WHAT THE TASK ASKS: Pick out each line in the data below that contains the word "perform", and copy those lines in full.

════════════════

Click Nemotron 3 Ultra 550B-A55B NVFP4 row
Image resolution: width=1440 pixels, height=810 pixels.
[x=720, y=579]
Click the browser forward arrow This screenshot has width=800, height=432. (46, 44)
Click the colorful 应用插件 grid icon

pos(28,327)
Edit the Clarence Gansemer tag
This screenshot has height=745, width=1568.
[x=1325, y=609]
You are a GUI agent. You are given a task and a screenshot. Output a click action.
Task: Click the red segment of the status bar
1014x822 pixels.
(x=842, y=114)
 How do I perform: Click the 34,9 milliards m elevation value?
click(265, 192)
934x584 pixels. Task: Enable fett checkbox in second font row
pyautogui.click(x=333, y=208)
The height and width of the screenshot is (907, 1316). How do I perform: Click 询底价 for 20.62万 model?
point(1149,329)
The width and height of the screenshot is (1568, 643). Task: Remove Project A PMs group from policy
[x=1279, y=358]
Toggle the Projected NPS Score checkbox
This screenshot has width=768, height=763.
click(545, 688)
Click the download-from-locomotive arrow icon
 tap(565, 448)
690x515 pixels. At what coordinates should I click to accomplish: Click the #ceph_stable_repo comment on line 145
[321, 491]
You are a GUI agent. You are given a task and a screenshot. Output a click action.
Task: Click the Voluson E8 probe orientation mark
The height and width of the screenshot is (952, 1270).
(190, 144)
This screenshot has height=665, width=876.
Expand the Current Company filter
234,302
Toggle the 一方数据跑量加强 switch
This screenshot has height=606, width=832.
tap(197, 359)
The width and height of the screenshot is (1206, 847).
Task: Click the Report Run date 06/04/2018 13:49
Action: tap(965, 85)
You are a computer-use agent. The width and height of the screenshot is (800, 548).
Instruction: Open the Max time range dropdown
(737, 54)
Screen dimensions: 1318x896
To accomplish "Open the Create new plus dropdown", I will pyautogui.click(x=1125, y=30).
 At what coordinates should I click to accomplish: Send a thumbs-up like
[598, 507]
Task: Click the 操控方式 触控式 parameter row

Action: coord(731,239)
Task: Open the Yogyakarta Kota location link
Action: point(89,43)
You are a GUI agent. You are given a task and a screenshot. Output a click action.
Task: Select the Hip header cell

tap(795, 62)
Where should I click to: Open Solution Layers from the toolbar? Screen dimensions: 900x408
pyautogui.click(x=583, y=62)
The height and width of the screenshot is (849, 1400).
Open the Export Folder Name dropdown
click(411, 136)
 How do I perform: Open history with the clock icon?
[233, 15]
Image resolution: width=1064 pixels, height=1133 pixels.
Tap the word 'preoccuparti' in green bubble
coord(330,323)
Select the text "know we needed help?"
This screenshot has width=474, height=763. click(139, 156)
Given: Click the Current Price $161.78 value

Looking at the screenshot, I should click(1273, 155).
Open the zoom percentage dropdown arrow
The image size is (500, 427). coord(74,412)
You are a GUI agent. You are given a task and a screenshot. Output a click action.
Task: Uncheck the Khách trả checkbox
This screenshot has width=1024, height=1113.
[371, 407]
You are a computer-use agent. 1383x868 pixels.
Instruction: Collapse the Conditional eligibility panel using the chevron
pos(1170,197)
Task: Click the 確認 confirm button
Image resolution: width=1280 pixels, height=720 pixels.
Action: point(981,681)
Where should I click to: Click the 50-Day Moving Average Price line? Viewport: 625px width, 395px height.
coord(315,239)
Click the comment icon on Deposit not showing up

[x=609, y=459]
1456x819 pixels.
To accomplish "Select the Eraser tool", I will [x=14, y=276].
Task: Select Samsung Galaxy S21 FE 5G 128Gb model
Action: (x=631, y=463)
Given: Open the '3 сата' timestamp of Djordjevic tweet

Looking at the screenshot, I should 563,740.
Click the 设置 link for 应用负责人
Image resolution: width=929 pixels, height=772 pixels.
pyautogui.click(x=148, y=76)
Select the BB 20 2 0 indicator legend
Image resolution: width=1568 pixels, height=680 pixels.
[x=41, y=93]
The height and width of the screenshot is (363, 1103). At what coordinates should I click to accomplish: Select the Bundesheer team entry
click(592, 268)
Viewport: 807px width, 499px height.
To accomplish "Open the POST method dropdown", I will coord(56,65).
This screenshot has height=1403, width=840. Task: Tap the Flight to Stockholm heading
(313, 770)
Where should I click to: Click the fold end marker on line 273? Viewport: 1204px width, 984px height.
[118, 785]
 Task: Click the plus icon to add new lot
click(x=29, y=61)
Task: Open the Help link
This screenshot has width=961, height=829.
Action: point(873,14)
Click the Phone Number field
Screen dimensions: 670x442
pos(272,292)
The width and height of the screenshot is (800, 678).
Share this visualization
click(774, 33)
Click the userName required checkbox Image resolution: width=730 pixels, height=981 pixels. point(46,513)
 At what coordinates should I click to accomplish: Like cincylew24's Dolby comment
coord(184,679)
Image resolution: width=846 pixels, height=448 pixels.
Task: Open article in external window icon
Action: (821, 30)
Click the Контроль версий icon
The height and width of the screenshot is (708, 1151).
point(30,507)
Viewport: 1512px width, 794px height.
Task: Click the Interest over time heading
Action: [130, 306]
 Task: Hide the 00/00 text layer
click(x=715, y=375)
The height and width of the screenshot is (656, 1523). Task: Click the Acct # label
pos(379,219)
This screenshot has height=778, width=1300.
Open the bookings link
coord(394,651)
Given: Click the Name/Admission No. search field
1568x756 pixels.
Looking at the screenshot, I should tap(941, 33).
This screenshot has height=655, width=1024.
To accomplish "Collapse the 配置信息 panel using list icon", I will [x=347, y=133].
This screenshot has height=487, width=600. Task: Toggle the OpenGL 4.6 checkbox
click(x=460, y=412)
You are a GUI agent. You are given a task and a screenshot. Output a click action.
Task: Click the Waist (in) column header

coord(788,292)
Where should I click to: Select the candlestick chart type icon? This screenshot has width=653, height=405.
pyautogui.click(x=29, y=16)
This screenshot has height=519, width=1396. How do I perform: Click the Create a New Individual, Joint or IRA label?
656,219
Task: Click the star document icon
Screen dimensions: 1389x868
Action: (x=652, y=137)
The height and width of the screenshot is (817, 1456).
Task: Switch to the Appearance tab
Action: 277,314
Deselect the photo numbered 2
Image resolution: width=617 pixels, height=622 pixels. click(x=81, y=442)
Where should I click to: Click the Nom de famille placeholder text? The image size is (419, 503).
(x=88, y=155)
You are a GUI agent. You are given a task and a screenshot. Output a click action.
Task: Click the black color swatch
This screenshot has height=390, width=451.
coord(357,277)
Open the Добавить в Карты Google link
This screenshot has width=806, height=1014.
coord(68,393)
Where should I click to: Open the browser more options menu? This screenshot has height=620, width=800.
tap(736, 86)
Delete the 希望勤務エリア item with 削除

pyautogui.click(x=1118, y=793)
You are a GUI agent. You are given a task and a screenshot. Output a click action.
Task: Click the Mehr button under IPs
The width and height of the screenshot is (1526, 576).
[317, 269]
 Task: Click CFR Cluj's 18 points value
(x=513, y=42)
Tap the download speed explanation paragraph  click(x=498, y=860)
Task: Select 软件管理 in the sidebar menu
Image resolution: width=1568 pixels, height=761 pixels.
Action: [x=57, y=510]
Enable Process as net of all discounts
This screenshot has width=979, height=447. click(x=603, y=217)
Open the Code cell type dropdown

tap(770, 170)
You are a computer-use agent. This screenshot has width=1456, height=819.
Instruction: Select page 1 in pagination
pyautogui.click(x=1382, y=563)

════════════════

RESPONSE TO THIS EXERCISE:
 How do I perform: Click the 34,9 milliards m elevation value?
The height and width of the screenshot is (907, 1316). How do I perform: Click 询底价 for 20.62万 model?
 How do I perform: Open history with the clock icon?
This screenshot has height=519, width=1396. How do I perform: Click the Create a New Individual, Joint or IRA label?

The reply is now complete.